FDA, CDC expand COVID booster availability amid high VT case counts

Local News

This has been the second straight week with an average new COVID-19 caseload in Vermont of about 350 per day. As recently as the beginning of November, 350 would have been a one-day state record.

With both that and the upcoming Thanksgiving weekend in mind, there may not have been a better time to make booster shots more widely available. On Friday, the FDA and CDC both expanded their previous emergency use authorization of the Pfizer and Moderna boosters.

Any Americans 18 or older can now get a booster shot after six months of full vaccination, no matter which vaccine that originally was. The eligibility guidelines for boosters were originally far more complicated.

“Next week happens to be the largest travel week of the year,” FDA Center for Biologics Evaluation & Research director Dr.
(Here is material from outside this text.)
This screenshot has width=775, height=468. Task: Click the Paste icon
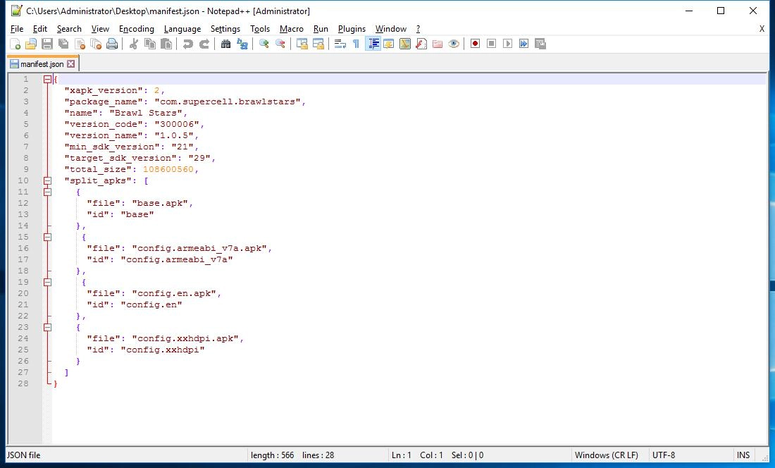166,44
Peter Marks said. “So, it probably makes sense to do whatever we can here to try to turn the tide of a potential another bump of cases of COVID-19.”

Vermont took a preemptive step on Wednesday by launching its own universal booster program. At Gov. Phil Scott’s news conference earlier this week, Health Commissioner Dr. Mark Levine made it clear that the pandemic isn’t over just because we want it to end.
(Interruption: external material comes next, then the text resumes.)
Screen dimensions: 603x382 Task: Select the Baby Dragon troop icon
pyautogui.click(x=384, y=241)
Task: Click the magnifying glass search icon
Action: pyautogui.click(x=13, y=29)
“We’re getting closer to a stage when the virus is truly going to be endemic — where we have enough immunity that the virus can circulate without causing huge spikes in cases, hospitalizations and deaths,” he said. “But Vermont is not there yet.”

The available vaccines and booster shots are not 100% effective. However, the governor said that Vermonters who haven’t used them account for the bulk of the state’s infected patients.
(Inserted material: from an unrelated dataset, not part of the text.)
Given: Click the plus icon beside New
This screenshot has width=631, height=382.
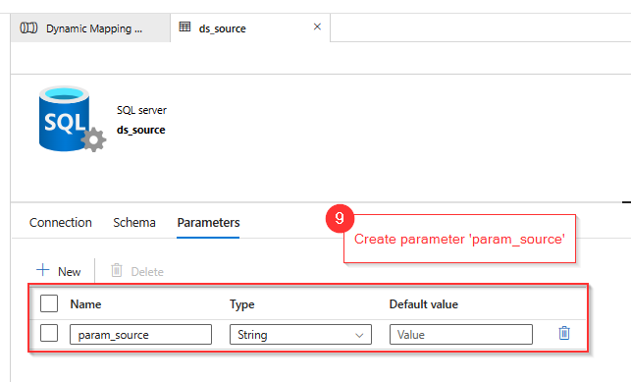Looking at the screenshot, I should (x=42, y=270).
“The data speaks for itself,” Gov. Scott said. “About three-quarters of our hospitalizations, and about 70% of our cases, are (occurring in) unvaccinated (people).”

Besides keeping Thanksgiving gatherings small next week and talking with guests about vaccination status, Dr. Levine recommends testing. Anyone who gets a free PCR test no later than Monday will have the results in time for Turkey Day. At-home rapid antigen tests can offer extra assurance; they can be bought online or at a pharmacy.

“They come in boxes of two, so if you use them, we recommend using one Tuesday or Wednesday and the other on Thanksgiving Day to make sure your negative result is accurate,” Dr. Levine said.

He also suggests getting tested five to seven days after Thanksgiving, even if fully vaccinated. However, the CDC noted on Friday that about 47 million American adults aren’t vaccinated.